Apple (NASDAQ:AAPL) shares slipped on Wednesday as investment firm Loop Capital cut its price target and said Wall Street's estimates for iPhones shipped in the June quarter may be too high.
Analyst Ananda Baruah lowered the per-share price target on Apple (AAPL) to $180 from $210, noting that Wall Street's iPhone estimates for the upcoming quarter could be anywhere between 4 million and 6 million higher than what the tech giant is likely to ship.
"While we see risk to June [quarter] iPhone revenue, our work suggests Street remains low on iPhone revenue for the September and December Q’s given [average selling prices]," Baruah wrote in a note to clients.
Apple (AAPL) shares fell nearly 1% to $139.15 in premarket trading.

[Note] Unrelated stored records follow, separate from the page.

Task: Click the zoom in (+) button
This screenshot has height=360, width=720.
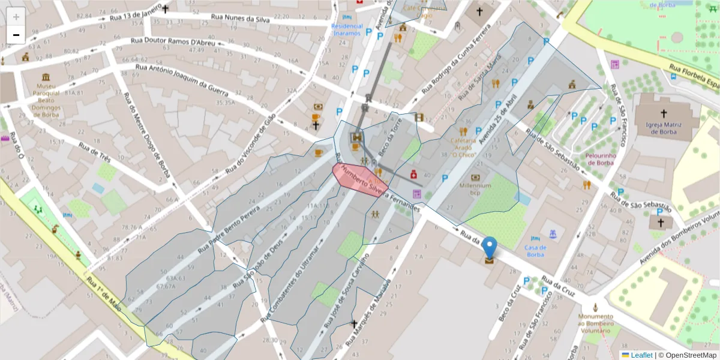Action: point(16,17)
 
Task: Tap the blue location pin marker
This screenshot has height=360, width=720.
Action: point(490,248)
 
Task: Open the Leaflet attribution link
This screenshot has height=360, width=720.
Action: point(641,355)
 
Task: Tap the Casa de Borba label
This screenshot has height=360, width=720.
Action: point(535,251)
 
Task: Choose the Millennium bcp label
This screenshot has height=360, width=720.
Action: point(476,189)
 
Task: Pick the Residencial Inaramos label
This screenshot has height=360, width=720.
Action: point(347,29)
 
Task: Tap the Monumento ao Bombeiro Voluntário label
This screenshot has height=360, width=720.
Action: point(596,323)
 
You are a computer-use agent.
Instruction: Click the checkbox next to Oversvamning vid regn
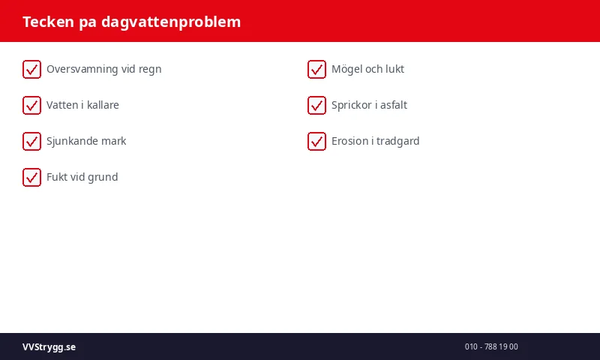[32, 69]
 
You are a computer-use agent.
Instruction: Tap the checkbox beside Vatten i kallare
[32, 105]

Baruah added that analysts' estimates are "materially low" on the average selling price for the iPhone in the next three quarters and while this is not enough to help make up for a shortfall in the coming quarter, it is looking ahead.

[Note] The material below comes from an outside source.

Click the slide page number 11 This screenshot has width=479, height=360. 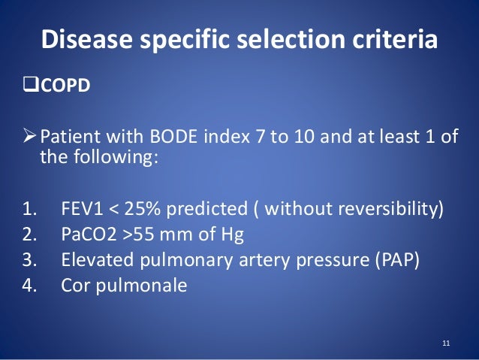[446, 344]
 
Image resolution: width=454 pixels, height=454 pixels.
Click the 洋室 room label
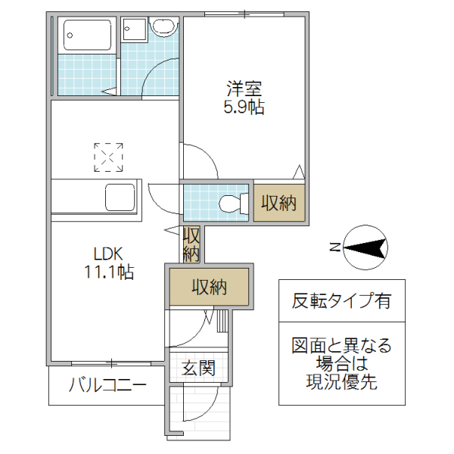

In April, Apple (AAPL) Chief Financial Officer Luca Maestri warned that June revenue would likely be impacted by $4 billion to $8 billion, due to COVID-related supply constraints and the continued chip shortage.
In addition, Loop Capital's Baruah noted that Apple (AAPL) has continued to increase storage capacity for its iPhones, which helps support the average selling price, as the tech giant charges $50 for an increase of 64GB in memory.
The popularity of the Pro model has also helped boost average selling prices, the analyst noted.
Cupertino, California-based Apple (AAPL) recently showed off its mixed-reality headset to its board of directors, suggesting that the device's development is at an "advanced stage."